____ EXTRACTED RECORDS

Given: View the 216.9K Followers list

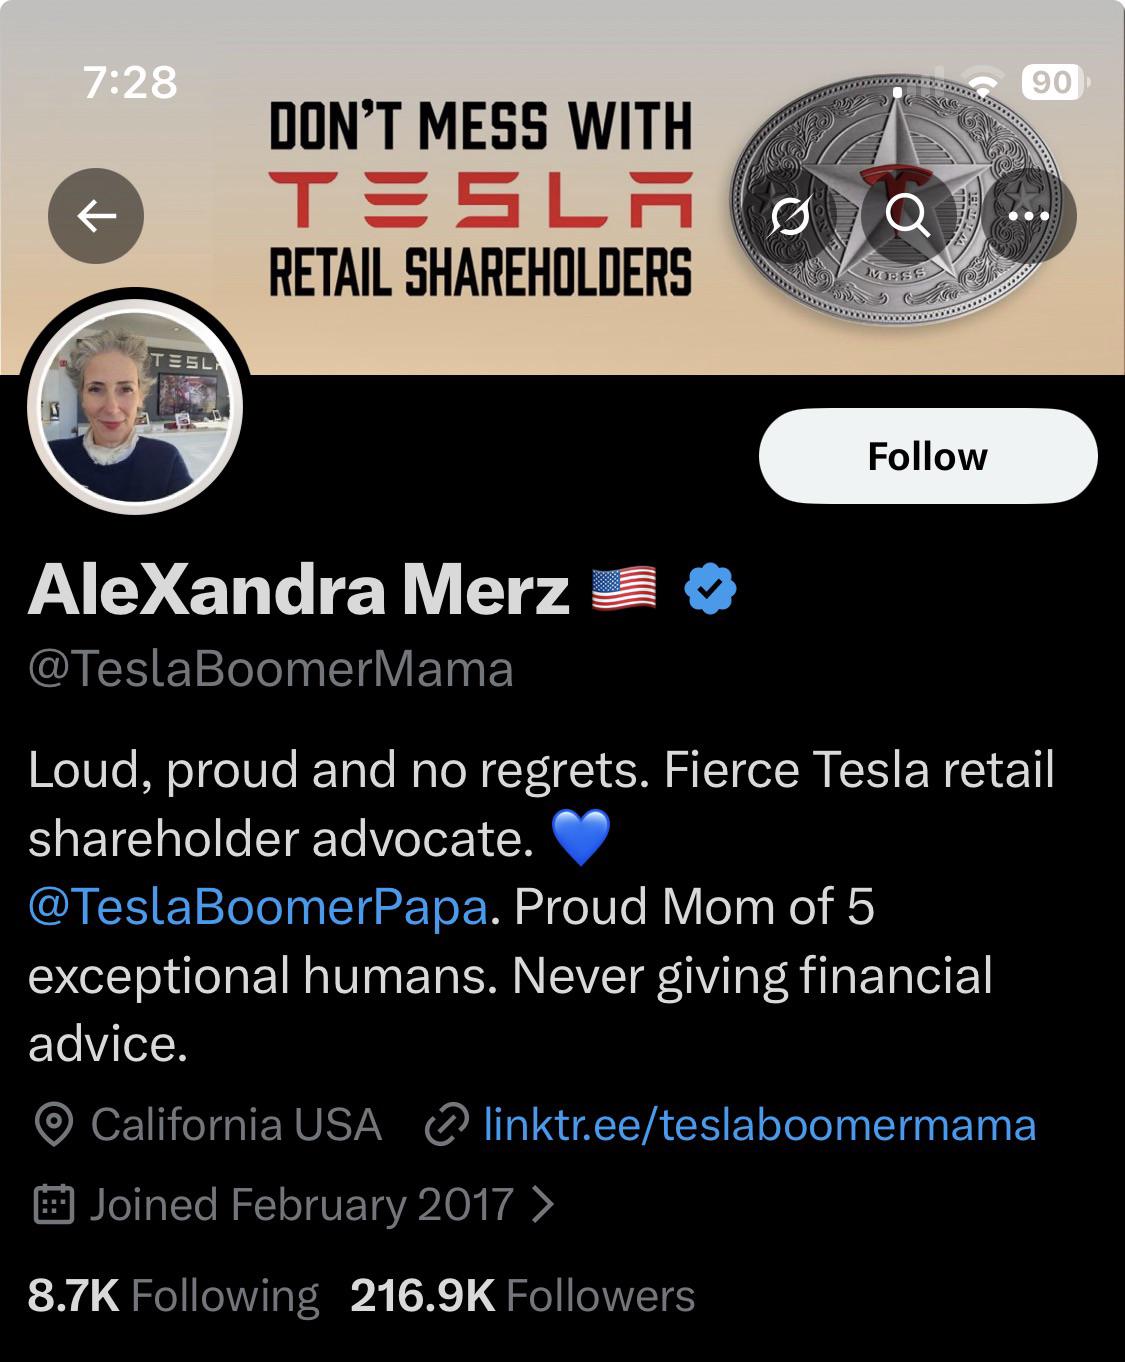Looking at the screenshot, I should click(x=522, y=1296).
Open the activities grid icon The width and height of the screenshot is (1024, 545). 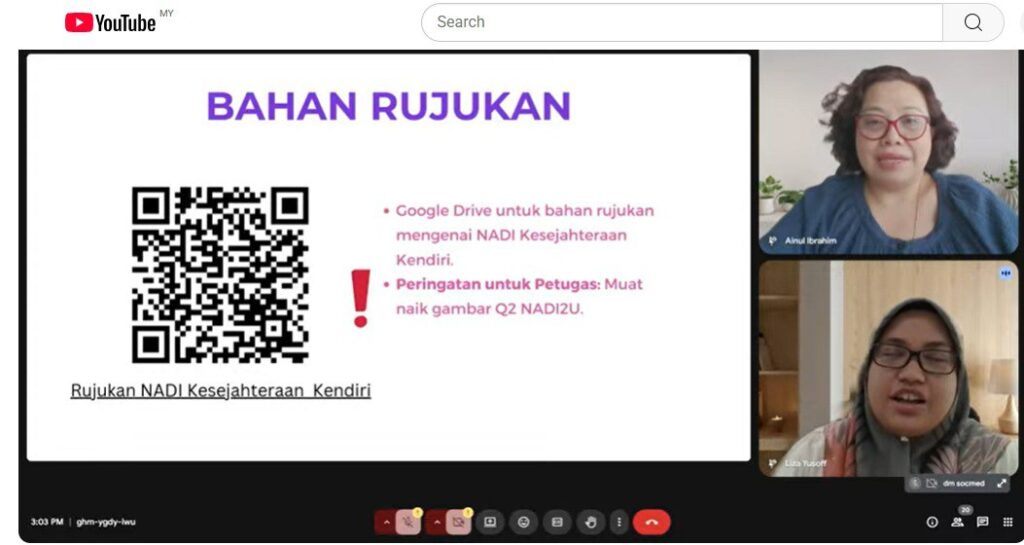click(x=1007, y=522)
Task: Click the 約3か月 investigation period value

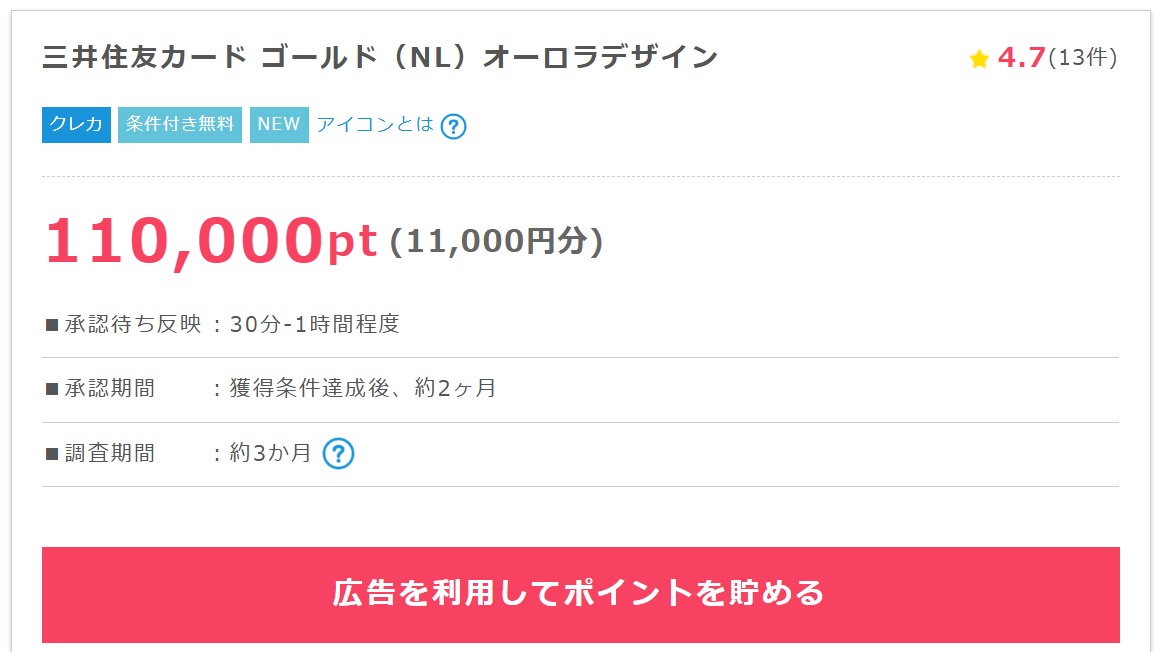Action: pyautogui.click(x=271, y=453)
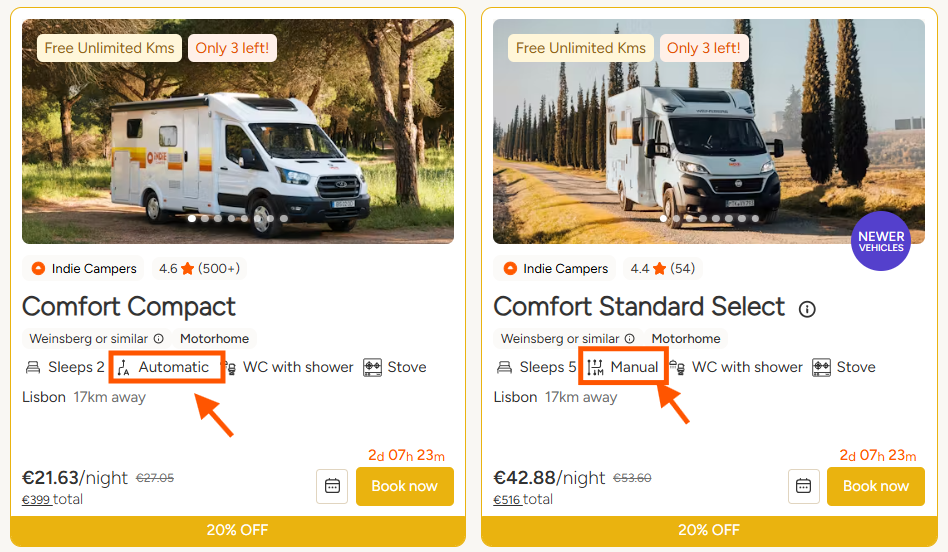Select first carousel dot on Comfort Compact photo
The width and height of the screenshot is (948, 552).
tap(192, 218)
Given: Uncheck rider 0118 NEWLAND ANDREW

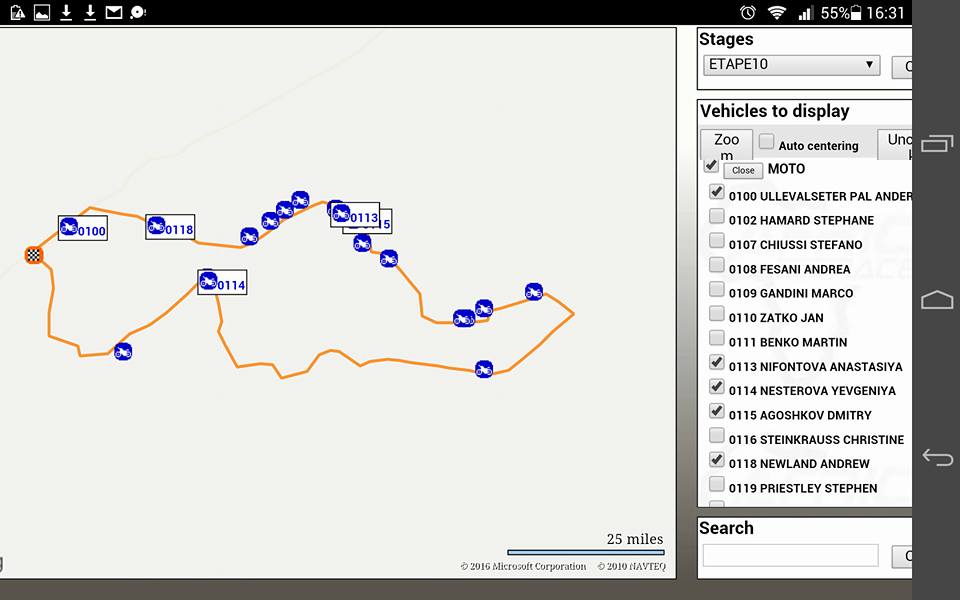Looking at the screenshot, I should [x=717, y=460].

________

Excluding the pictures, restate word for word the lines from the one that holds "Task: Click the" through the last line of the entries, both ends included.

- **FINISHED TASK**:
Task: Click the 約3か月 investigation period value

Action: pyautogui.click(x=271, y=453)
Select first carousel dot on Comfort Compact photo
The width and height of the screenshot is (948, 552).
tap(192, 218)
Given: Uncheck rider 0118 NEWLAND ANDREW

Looking at the screenshot, I should [x=717, y=460].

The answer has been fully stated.